From January to June 1937, Picasso worked on an anti-war graphic series entitled The Dream and Lie of Franco. Interestingly, this series was inspired not by Goya, but by Jacques Callot, a French artist who—two centuries before Goya—had created a series of anti-war etchings in which he transformed reality through satire and the grotesque. Picasso moved away from Goya’s fantastical realism in Guernica, coming closer to the related—but not identical— surrealism. Through the use of fantastic imagery, Goya and his disciples had emphasised the inhuman character and bestial cruelty of events they depicted. Surrealists, on the other hand, called for the abandonment of universal symbols in favour of individual mythology and appealed not to consciousness but to the subconscious. In 1936, Georges Bataille had declared that fascism could only be resisted on its own territory, through an appeal to collective emotions, the strongest of these being the fear of death. Fascism unites a community around the figure of a strong leader and, for Bataille, effective resistance could only come from a community united around a common tragedy. The destruction of Guernica was such a tragedy for the Spanish people. Picasso’s painting then raised this national tragedy to a universal scale, turning the story of Guernica into one of the foundational myths of European humanism.

Real myths inevitably free themselves from the wills of their creators and live lives of their own, and this would also prove true of Guernica. After an exhibition tour of the United States in 1939, the painting remained at MoMA. Picasso declared in 1969 that it would not return to Spain until the country had once again become a republic. In 1970, in response to the mass murder of Vietnamese civilians at Mỹ Lai by American troops, more than two hundred members of The Art Workers' Coalition and the Artists and Writers Protest called on Picasso to have Guernica removed from display at MoMA. So long as Guernica remained in the museum, their argument ran, it would allow the American establishment to hypocritically empathise with the tragedy of others whilst ignoring their own crimes.
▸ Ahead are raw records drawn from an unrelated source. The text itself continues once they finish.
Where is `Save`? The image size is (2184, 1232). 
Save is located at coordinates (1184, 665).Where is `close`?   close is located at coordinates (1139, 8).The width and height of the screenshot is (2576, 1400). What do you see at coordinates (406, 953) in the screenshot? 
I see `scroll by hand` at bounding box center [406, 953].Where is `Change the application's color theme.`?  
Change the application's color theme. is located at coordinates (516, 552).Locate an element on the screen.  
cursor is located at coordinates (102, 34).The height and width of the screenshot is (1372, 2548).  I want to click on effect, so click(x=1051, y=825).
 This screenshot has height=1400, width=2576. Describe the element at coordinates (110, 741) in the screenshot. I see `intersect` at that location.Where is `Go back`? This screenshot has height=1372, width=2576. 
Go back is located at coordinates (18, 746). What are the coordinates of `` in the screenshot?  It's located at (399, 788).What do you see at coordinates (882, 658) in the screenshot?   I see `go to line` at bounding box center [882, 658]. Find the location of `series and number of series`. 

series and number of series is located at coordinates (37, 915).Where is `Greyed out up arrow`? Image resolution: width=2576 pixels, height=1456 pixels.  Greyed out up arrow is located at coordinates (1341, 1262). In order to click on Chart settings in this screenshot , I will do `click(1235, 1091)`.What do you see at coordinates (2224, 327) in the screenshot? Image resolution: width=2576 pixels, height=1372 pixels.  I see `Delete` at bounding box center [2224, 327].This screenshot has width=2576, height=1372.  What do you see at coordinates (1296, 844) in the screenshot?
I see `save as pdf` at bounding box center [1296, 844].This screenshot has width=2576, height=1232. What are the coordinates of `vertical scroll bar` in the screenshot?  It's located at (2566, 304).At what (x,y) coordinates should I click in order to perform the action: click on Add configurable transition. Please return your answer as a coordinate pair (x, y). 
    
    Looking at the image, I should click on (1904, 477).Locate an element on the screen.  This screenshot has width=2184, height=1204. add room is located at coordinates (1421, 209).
Artists set up posters with photographs of victims of the Mỹ Lai massacre alongside Guernica, and even organised a memorial service for the murdered children in front of the painting.

In 1974, the artist Tony Shafrazi spray-painted the phrase “Kill lies all” on Guernica—he did so, he claimed, to ensure the painting did not become a historical relic and remained relevant. In her Guernica 911 (2003), Sophie Matisse coloured Picasso’s black-and-white composition, grimly mocking the repeated runs of footage from the Twin Towers tragedy in television video reports. Vasco Gargalo, in Alepponica (2016) “released” Guernica from ambiguity by adding many clear political symbols to it. Street demonstrators used fragments of Guernica on their posters, protesting the war in Iraq and the bombing of Aleppo. The story of Guernica continues before our eyes...

Further reading on Guernica:

Otto J. Brendel, “Classic and Non-classic elements in Picasso’s Guernica,” in From Sophocles to Picasso, the Present-day Vitality of the Classical Tradition, ed. Whitney J. Oates (Bloomington: Indiana University Press, 1962).

On Guernica’s place in the history of war-art: Werner Hofmann, “Picasso’s ‘Guernica’ in its Historical Context,” Artibus et Historiae 4, No. 7 (1983): 141–69.

On Guernica and surrealism: Carlo Ginzburg, “The Sword and the Lightbulb: A Reading of Guernica,” in Disturbing Remains: Memory, History, and Crisis in the Twentieth Century, ed. Michael S. Roth and Charles G. Salas (Los Angeles: Getty Research Institute, 2001). The article was first published as part of Ginzberg’s book, Paura, reverenza, terrore. Cinque saggi di iconografia politica, which went on to be translated into many languages, and which includes an article on the history of the pointing gesture in painting and posters.

On the meanings of individual visual metaphors in Guernica: Rachel Wischnitzer, “Picasso’s ‘Guernica’. A Matter of Metaphor.,” Artibus et Historiae 6, No. 12 (1985): 153–172.

On the figures of the bull and horse: Carla Gottlieb, “The Meaning of Bull and Horse in Guernica,” Art Journal 24, No. 2 (Winter 1964–1965): 106–112.

On the myth of the Minotaur in Picasso: Elinor W. Gadon, “Picasso and the Minotaur,” India International Centre Quarterly 30, No. 1 (Summer 2003): 20–29.